## Given problem 1:
For each statement (a), (b) and (c), tell whether it agrees with the forum thread below on ints versus floats. Answer yes or no and quote the words from the thread that decide it.
(a) Ralph Trickey started the thread on July 06, 2007.
(b) fpsgamer says floating point is slower than fixed point on modern processors.
(c) fpsgamer says graphics programming usually uses doubles.

start Page text

Back to General and Gameplay Programming

Performance : Ints vs. Floats?

General and Gameplay Programming Programming Unity

Started by Ralph Trickey July 06, 2007 09:02 PM

12 comments, last by Ralph Trickey 16 years, 9 months ago

Ralph Trickey

230

Author

July 06, 2007 09:02 PM

What is the performance difference between Ints and Floats on modern processors? Many years ago (486 Assembler is the last reference book I have on it<g>), there was a huge difference. Is the difference now the same? Twice as fast? Something else? What about converts to/from ints? Just how slow are they? Fell free to point me to another resource if one's out there. Here's a previous thread on the topic. http://www.gamedev.net/community/forums/topic.asp?topic_id=183624 Thanks, Ralph

fpsgamer

856

July 06, 2007 09:45 PM

Floating point and fixed point are the same speed on modern processors.

You should pay more attention to the natural word size of the machine instead. For example, how many clocks will it take to mov or multiply a 32-bit value on that system. For 32-bit systems, 32-bit values are optimal (ie. using floats instead of double).

[edit]

I noticed you posted in the graphics programming board, so I think it is worth mentioning that in graphics programming we usually use floats because they provide sufficient precision while being 32-bits means they are optimal on machines where that is the natural word size.

ebray99

186

July 06, 2007 10:37 PM

Quote:Floating point and fixed point are the same speed on modern processors.

end Page text
start Record set

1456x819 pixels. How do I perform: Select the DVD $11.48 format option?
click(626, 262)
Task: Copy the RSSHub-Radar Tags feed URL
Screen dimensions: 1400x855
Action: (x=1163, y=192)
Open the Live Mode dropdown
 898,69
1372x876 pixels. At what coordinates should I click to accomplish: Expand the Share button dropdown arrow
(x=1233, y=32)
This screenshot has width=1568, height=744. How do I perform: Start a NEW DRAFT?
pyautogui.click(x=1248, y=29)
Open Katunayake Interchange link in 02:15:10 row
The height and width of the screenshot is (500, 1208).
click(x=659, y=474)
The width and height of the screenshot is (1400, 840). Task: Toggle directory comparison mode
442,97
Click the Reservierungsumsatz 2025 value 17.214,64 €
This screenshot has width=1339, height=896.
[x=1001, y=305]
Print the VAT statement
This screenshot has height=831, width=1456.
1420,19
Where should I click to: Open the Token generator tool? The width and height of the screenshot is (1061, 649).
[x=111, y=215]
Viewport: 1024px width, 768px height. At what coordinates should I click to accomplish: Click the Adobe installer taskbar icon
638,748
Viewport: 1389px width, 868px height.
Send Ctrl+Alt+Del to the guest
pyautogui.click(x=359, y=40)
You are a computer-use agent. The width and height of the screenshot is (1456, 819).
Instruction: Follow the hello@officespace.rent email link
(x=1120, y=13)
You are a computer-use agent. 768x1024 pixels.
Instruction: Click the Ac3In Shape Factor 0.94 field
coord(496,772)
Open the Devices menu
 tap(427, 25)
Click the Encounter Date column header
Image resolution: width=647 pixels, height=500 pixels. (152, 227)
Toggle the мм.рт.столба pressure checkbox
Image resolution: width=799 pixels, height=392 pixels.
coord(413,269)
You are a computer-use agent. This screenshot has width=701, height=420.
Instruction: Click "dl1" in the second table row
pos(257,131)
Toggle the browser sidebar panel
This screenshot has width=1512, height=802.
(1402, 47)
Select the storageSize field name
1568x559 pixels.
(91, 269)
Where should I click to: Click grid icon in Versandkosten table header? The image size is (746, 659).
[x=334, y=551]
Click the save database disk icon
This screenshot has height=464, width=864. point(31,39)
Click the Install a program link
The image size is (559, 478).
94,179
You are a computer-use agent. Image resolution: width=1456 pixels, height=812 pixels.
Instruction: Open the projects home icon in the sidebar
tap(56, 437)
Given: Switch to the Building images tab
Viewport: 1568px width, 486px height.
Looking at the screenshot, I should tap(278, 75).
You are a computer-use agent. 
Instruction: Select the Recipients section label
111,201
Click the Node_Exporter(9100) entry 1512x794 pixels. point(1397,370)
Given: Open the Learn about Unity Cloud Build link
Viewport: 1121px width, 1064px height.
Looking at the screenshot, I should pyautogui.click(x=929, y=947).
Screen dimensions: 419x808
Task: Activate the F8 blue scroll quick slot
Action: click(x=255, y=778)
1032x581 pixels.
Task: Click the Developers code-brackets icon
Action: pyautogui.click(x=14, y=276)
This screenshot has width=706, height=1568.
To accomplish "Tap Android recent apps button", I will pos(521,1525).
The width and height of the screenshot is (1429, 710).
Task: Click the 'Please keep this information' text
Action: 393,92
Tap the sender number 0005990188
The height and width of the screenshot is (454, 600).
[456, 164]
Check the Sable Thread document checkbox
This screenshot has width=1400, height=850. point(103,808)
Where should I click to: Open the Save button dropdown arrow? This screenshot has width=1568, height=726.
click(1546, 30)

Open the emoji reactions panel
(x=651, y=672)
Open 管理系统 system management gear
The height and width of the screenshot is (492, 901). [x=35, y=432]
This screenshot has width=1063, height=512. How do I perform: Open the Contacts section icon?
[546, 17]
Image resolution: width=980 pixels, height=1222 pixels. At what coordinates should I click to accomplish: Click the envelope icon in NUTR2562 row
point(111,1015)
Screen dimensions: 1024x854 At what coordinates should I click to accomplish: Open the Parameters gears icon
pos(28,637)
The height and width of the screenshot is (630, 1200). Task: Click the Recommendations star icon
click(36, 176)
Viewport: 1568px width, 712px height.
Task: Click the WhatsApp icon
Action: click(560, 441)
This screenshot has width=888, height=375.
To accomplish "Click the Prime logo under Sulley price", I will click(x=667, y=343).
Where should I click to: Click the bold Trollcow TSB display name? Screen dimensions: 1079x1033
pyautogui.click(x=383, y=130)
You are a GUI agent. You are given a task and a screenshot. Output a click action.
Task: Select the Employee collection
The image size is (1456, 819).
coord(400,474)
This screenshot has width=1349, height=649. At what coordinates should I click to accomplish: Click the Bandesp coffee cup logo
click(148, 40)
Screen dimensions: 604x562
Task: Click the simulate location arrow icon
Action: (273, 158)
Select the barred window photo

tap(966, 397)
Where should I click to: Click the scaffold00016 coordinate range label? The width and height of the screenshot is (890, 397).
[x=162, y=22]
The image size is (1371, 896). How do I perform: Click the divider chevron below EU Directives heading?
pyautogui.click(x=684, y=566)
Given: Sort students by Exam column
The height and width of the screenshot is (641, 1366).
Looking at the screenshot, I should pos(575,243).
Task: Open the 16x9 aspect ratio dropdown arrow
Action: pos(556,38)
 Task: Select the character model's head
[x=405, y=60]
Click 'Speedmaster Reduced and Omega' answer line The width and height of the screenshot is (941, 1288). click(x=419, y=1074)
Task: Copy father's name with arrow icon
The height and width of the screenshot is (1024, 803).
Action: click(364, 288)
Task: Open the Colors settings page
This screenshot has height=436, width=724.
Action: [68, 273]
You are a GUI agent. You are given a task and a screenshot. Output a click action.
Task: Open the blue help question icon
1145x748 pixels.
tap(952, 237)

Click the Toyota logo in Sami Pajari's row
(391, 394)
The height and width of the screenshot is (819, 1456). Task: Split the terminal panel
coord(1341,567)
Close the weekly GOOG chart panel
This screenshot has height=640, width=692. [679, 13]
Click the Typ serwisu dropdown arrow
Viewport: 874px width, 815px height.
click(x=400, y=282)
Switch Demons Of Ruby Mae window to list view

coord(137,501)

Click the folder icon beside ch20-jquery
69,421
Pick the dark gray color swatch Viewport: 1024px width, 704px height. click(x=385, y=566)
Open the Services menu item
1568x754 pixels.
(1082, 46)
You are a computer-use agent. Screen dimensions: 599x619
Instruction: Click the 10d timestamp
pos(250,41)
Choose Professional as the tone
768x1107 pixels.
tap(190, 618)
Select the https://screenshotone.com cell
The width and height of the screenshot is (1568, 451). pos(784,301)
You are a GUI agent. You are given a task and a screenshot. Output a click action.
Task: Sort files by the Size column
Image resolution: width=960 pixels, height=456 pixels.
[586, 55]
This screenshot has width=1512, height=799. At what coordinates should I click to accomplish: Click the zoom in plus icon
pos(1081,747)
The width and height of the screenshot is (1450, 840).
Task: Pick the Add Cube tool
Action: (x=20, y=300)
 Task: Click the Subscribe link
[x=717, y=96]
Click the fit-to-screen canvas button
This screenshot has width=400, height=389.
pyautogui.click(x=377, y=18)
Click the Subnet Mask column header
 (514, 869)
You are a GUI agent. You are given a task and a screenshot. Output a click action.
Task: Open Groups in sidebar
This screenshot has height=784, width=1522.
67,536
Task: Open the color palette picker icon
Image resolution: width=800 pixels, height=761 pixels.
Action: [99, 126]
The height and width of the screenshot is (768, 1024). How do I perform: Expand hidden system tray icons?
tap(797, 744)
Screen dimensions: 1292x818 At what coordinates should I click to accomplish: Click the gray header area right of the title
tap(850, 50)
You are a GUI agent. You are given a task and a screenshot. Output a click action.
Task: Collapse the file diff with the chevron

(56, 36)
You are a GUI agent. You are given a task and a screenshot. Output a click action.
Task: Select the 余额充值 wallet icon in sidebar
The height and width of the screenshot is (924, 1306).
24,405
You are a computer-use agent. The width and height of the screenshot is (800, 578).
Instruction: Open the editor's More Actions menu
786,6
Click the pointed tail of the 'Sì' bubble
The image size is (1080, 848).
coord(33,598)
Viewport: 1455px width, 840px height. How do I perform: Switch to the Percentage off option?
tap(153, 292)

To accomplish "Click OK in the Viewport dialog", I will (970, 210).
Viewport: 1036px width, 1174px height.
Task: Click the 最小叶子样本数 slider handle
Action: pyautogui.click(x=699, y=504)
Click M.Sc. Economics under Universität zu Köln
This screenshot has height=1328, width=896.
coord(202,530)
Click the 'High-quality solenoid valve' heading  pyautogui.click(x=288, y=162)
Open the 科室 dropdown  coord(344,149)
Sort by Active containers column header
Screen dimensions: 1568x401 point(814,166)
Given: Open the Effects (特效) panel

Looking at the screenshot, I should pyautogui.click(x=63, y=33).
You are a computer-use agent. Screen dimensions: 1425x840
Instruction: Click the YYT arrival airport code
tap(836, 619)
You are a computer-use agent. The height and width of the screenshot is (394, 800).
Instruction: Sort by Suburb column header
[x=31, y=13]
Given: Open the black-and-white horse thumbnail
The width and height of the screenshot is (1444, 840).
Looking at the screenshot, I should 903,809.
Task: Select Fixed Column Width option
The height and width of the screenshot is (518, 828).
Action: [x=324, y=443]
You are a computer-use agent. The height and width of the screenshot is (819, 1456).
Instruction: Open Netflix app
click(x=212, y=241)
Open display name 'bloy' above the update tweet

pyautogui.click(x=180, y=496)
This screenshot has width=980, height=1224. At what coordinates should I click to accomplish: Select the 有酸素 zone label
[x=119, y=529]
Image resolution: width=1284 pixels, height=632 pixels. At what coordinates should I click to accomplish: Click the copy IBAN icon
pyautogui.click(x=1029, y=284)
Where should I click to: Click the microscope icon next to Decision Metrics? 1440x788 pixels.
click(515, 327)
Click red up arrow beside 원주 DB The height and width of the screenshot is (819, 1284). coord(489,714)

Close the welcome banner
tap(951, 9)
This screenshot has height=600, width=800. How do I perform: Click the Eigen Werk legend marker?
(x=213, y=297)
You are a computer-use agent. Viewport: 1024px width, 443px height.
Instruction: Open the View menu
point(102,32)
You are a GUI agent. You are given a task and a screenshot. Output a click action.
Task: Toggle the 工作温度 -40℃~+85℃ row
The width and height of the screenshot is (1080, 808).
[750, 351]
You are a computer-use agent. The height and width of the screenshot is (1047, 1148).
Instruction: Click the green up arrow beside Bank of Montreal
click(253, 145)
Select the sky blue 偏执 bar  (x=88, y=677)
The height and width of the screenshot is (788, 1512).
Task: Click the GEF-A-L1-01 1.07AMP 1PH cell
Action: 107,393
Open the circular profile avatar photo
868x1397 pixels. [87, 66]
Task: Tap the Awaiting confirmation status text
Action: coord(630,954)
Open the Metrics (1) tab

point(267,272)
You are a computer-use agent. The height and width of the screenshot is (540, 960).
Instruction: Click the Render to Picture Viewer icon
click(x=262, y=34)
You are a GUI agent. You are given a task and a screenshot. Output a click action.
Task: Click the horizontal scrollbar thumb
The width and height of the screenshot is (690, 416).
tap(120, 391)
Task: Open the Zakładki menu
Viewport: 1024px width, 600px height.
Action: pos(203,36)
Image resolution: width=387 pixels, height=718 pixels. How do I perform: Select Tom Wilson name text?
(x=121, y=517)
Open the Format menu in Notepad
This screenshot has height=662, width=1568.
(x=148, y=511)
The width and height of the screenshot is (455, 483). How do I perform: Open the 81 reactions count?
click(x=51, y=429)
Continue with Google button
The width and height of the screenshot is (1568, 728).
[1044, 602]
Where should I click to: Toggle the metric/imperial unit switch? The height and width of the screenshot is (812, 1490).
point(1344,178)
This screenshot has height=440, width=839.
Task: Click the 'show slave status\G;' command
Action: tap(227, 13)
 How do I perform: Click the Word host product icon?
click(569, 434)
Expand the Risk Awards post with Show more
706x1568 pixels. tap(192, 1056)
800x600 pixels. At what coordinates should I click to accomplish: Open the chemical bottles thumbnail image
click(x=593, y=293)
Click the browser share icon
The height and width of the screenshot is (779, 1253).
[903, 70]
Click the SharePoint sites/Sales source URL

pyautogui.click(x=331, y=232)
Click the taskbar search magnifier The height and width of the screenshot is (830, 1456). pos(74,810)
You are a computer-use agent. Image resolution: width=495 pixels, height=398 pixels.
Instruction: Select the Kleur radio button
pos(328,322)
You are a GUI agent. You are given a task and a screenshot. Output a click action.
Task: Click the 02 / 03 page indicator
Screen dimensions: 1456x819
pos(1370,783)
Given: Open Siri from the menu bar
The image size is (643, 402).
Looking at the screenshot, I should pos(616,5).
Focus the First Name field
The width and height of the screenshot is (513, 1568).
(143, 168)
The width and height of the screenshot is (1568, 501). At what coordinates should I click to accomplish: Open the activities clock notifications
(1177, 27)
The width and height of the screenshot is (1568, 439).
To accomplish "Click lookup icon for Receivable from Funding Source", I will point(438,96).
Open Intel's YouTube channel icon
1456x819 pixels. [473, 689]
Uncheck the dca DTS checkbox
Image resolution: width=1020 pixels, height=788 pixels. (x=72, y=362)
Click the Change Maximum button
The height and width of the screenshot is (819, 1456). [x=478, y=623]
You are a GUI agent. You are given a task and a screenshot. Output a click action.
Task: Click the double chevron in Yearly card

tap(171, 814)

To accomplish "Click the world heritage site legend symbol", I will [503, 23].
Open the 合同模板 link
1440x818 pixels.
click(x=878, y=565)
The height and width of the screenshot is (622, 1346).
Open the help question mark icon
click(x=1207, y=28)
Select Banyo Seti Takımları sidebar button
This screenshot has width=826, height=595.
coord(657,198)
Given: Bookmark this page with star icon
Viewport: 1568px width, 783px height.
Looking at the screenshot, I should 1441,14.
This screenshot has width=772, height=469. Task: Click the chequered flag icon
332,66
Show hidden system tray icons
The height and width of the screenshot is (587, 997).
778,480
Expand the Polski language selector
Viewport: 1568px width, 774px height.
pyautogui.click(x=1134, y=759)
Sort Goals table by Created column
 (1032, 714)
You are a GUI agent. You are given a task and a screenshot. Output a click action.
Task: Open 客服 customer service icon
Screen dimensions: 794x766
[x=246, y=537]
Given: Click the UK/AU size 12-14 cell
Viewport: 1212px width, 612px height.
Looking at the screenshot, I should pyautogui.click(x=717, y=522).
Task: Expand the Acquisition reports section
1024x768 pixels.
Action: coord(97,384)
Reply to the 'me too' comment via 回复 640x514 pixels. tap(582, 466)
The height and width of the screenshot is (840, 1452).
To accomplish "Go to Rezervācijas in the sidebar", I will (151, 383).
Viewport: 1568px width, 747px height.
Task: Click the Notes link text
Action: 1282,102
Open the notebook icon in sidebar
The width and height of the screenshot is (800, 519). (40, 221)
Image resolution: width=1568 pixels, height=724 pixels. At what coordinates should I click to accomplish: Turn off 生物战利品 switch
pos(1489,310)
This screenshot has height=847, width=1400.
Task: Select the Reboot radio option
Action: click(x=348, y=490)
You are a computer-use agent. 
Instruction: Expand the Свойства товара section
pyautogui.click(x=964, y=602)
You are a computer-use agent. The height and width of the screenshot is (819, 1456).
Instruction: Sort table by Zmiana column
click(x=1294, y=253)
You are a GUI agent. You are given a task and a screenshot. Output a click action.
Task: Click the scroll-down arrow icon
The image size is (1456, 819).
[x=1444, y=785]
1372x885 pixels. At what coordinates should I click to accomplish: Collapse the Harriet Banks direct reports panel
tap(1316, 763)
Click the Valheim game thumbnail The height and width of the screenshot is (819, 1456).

end Record set

## Given problem 2:
Echo the rows above line for line. Begin at the row that has "Focus the First Name field" and stop after the row that has "tap(171, 814)".

## Exercise solution 1:
(a) Yes: "Started by Ralph Trickey July 06, 2007 09:02 PM"
(b) No: "Floating point and fixed point are the same speed on modern processors."
(c) No: "in graphics programming we usually use floats because they provide sufficient precision"

## Exercise solution 2:
Focus the First Name field
The width and height of the screenshot is (513, 1568).
(143, 168)
The width and height of the screenshot is (1568, 501). At what coordinates should I click to accomplish: Open the activities clock notifications
(1177, 27)
The width and height of the screenshot is (1568, 439).
To accomplish "Click lookup icon for Receivable from Funding Source", I will point(438,96).
Open Intel's YouTube channel icon
1456x819 pixels. [473, 689]
Uncheck the dca DTS checkbox
Image resolution: width=1020 pixels, height=788 pixels. (x=72, y=362)
Click the Change Maximum button
The height and width of the screenshot is (819, 1456). [x=478, y=623]
You are a GUI agent. You are given a task and a screenshot. Output a click action.
Task: Click the double chevron in Yearly card

tap(171, 814)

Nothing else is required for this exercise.